[Provided records]
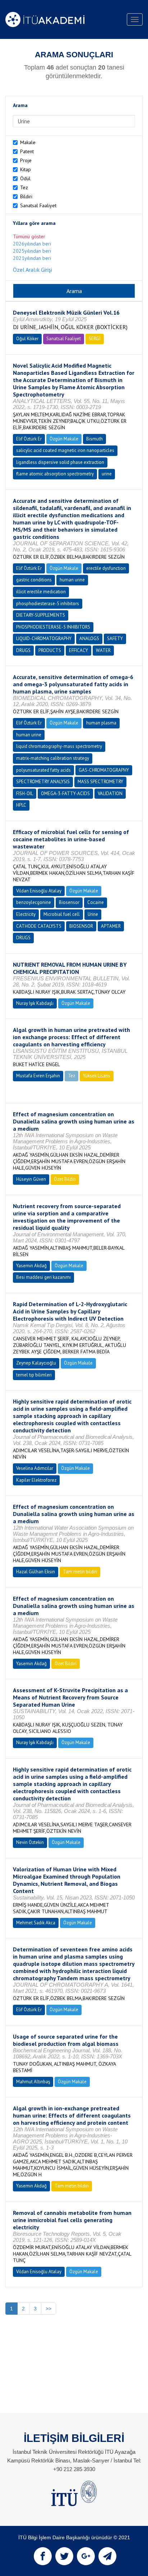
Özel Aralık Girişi (32, 269)
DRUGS (23, 650)
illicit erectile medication (41, 592)
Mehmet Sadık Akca (35, 1923)
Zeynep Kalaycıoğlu (36, 1363)
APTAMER (111, 926)
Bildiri (26, 196)
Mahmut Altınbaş (33, 2082)
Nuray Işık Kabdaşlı (35, 1003)
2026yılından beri (32, 243)
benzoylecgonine (33, 902)
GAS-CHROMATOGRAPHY (104, 770)
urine (107, 474)
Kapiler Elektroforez (36, 1480)
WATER (103, 650)
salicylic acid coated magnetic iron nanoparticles (65, 450)
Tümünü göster (29, 236)
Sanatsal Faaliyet (38, 205)
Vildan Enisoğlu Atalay (38, 891)
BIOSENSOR (81, 926)
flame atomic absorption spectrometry (55, 474)
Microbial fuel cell (61, 914)
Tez (24, 187)
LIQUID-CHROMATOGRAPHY (43, 638)
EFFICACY (78, 650)
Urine (93, 914)
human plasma (101, 723)
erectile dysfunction (106, 568)
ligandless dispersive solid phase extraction (60, 462)
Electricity (26, 914)
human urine (72, 580)
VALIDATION (110, 793)
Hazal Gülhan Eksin (35, 1572)
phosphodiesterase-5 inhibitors (47, 603)
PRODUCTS (49, 650)
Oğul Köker (27, 339)
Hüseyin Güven (31, 1179)
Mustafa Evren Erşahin (38, 1076)
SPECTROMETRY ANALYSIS (43, 782)
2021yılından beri (32, 258)
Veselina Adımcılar (34, 1468)
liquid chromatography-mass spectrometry (59, 746)
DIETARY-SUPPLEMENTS (40, 615)
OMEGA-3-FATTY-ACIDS (65, 793)
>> (48, 2308)
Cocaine (95, 902)
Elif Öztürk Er (29, 439)
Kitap (25, 169)
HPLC (21, 805)
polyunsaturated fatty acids (43, 770)
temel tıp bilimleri (34, 1375)
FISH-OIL (24, 793)
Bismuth (94, 439)
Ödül (25, 178)
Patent (27, 151)
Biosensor (69, 902)
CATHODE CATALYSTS (38, 926)
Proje (26, 160)
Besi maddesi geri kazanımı (43, 1277)
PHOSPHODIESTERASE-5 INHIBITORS (53, 627)
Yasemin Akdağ (31, 1266)
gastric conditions (34, 580)
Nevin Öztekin (30, 1842)
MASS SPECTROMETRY (100, 782)
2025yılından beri (32, 251)
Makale (28, 142)
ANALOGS (89, 638)
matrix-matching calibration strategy (52, 758)
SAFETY (115, 638)
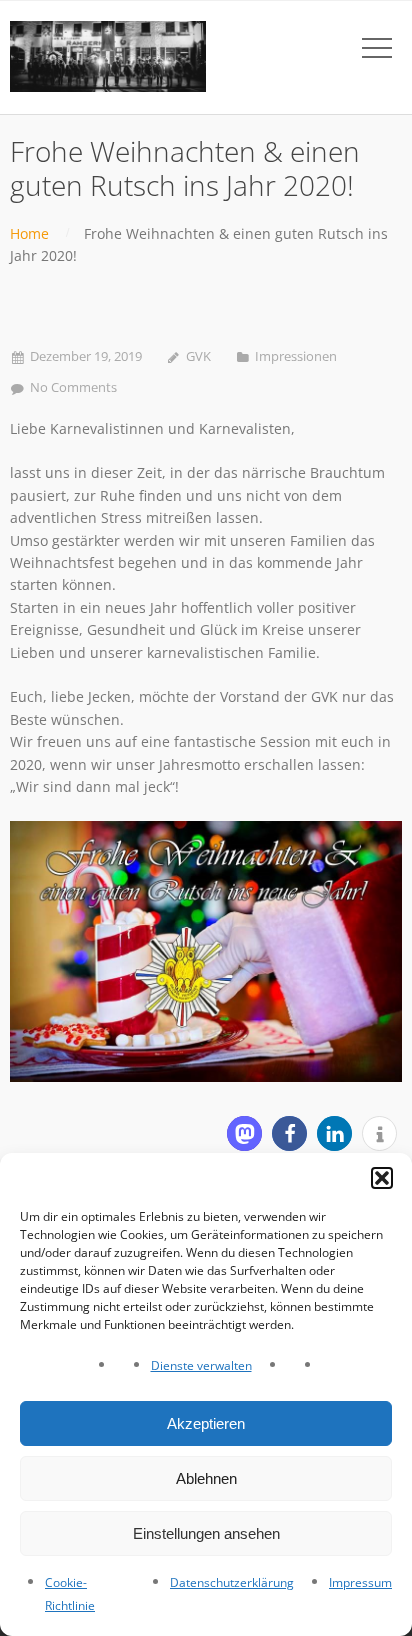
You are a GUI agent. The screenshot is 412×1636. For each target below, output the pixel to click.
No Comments (73, 387)
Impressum (360, 1582)
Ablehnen (206, 1478)
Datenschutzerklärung (232, 1582)
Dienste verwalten (201, 1365)
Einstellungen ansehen (206, 1533)
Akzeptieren (206, 1423)
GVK (198, 356)
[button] (382, 1178)
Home (29, 233)
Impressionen (296, 356)
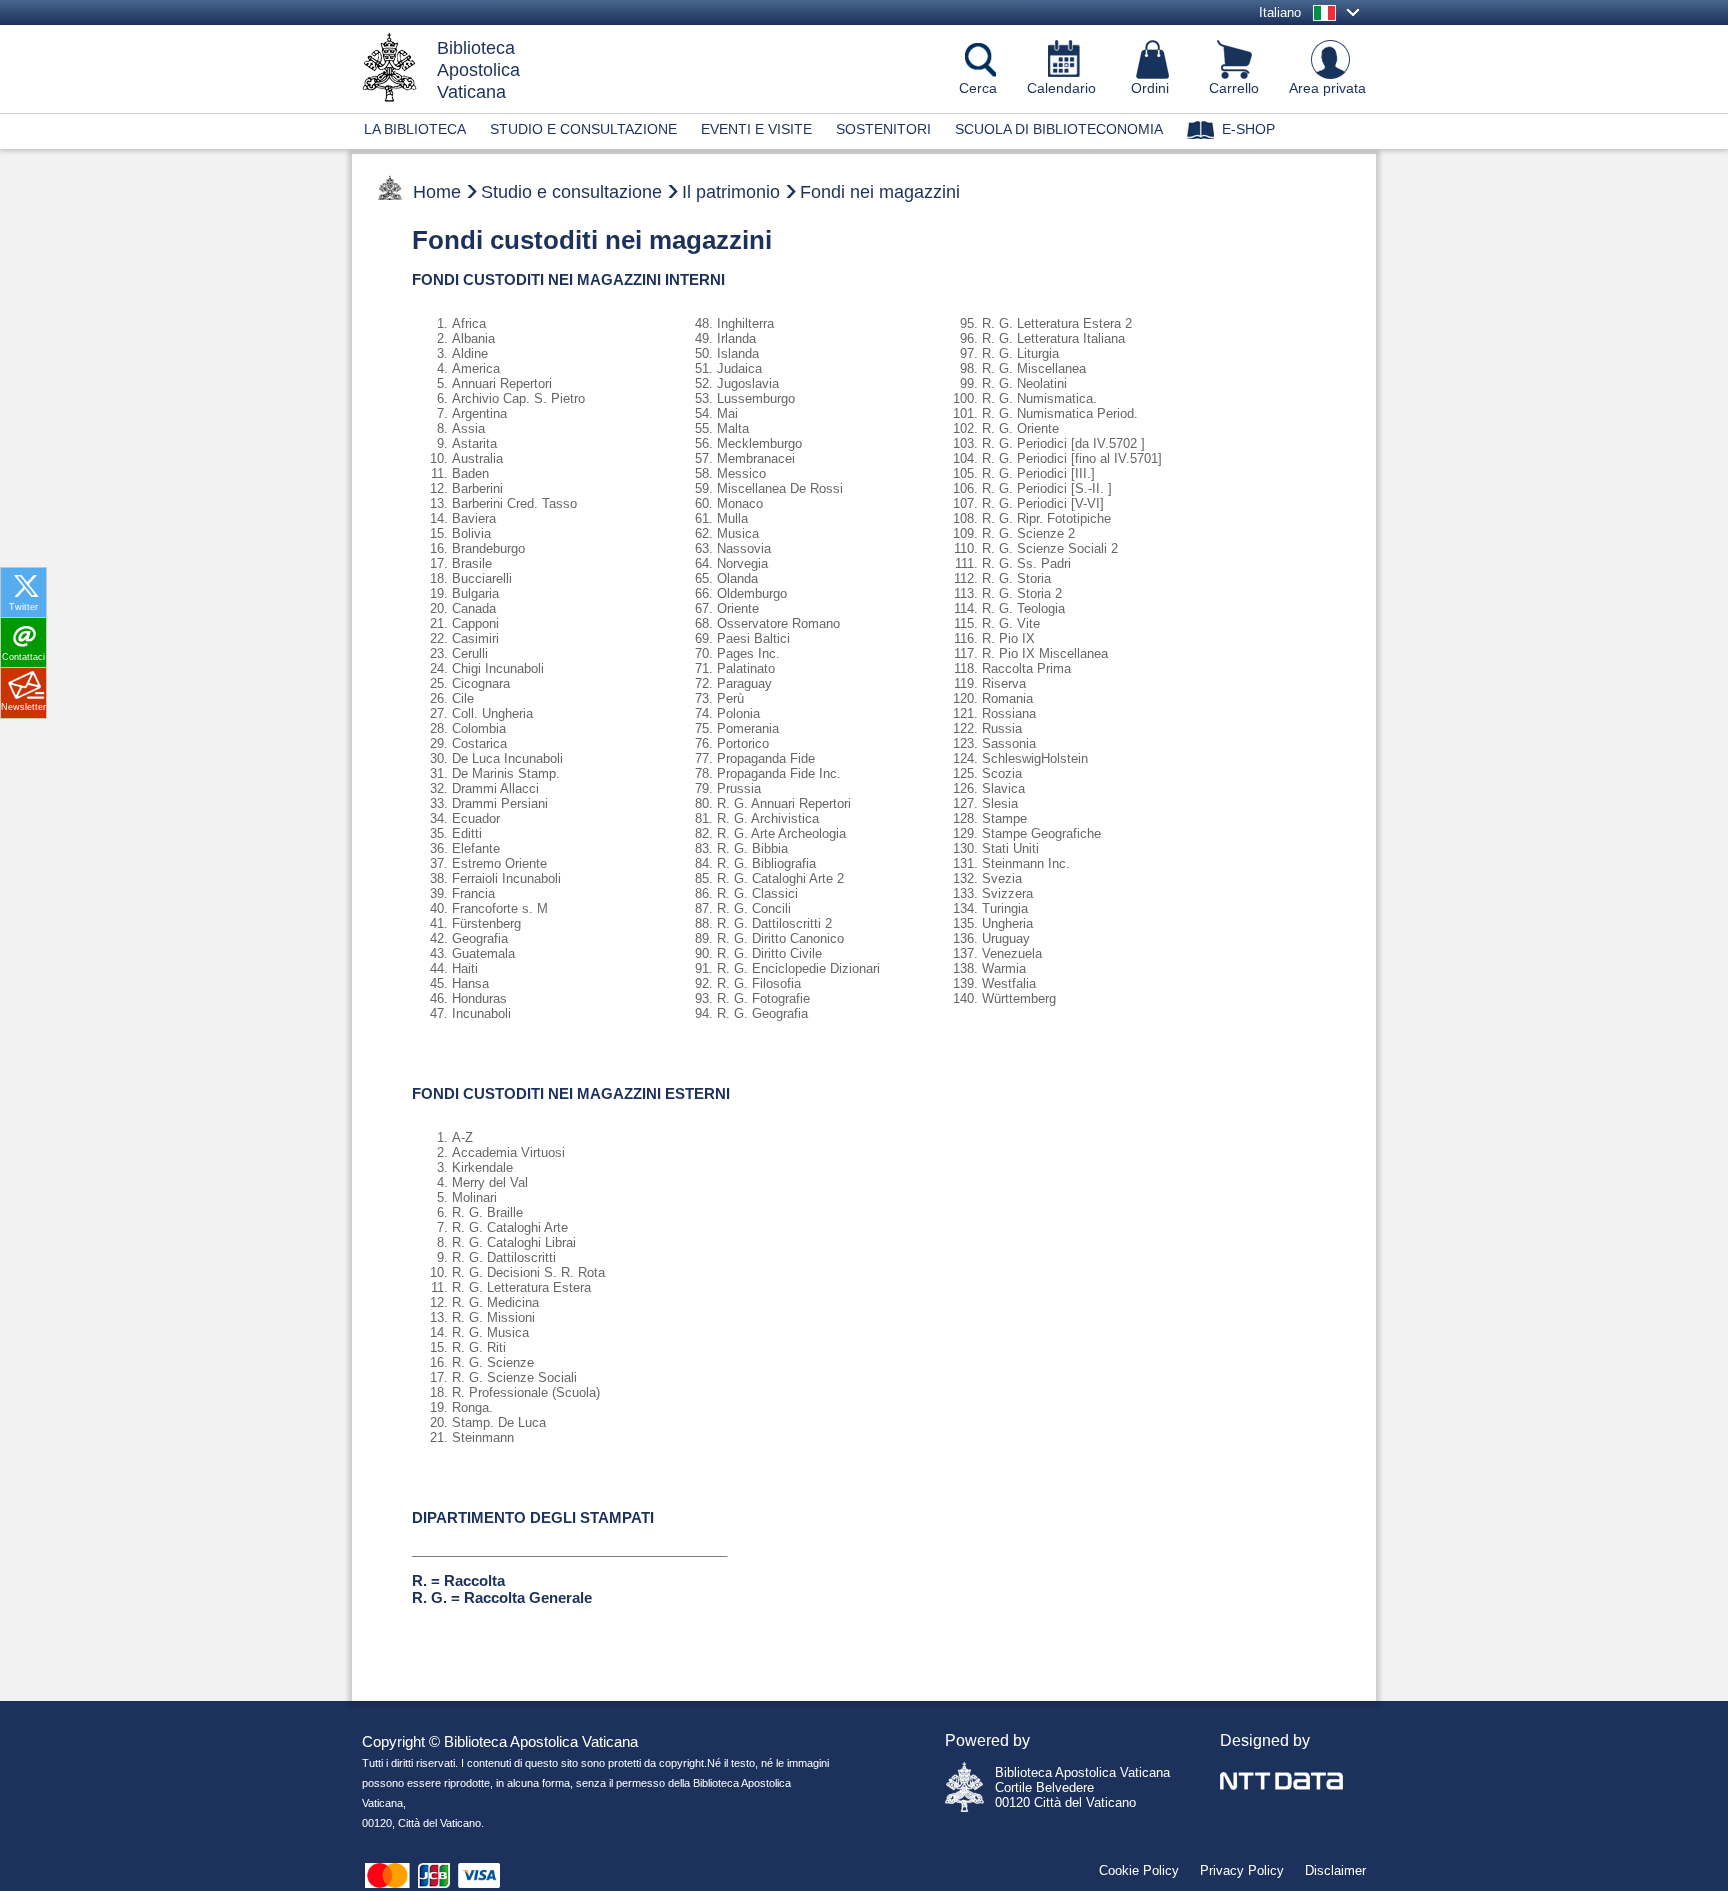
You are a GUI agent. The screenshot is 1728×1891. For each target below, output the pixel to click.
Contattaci (23, 657)
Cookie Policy (1139, 1870)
[/Provided records]
Assignment =
Every line from the one containing "Impressum (360, 1582)" through the end of the entries above, both included, should be extracted exactly, with pictures left out.

Written solution =
Impressum (360, 1582)
Ablehnen (206, 1478)
Datenschutzerklärung (232, 1582)
Dienste verwalten (201, 1365)
Einstellungen ansehen (206, 1533)
Akzeptieren (206, 1423)
GVK (198, 356)
[button] (382, 1178)
Home (29, 233)
Impressionen (296, 356)
You are a GUI agent. The screenshot is 1728×1891. For each target below, output the pixel to click.
Contattaci (23, 657)
Cookie Policy (1139, 1870)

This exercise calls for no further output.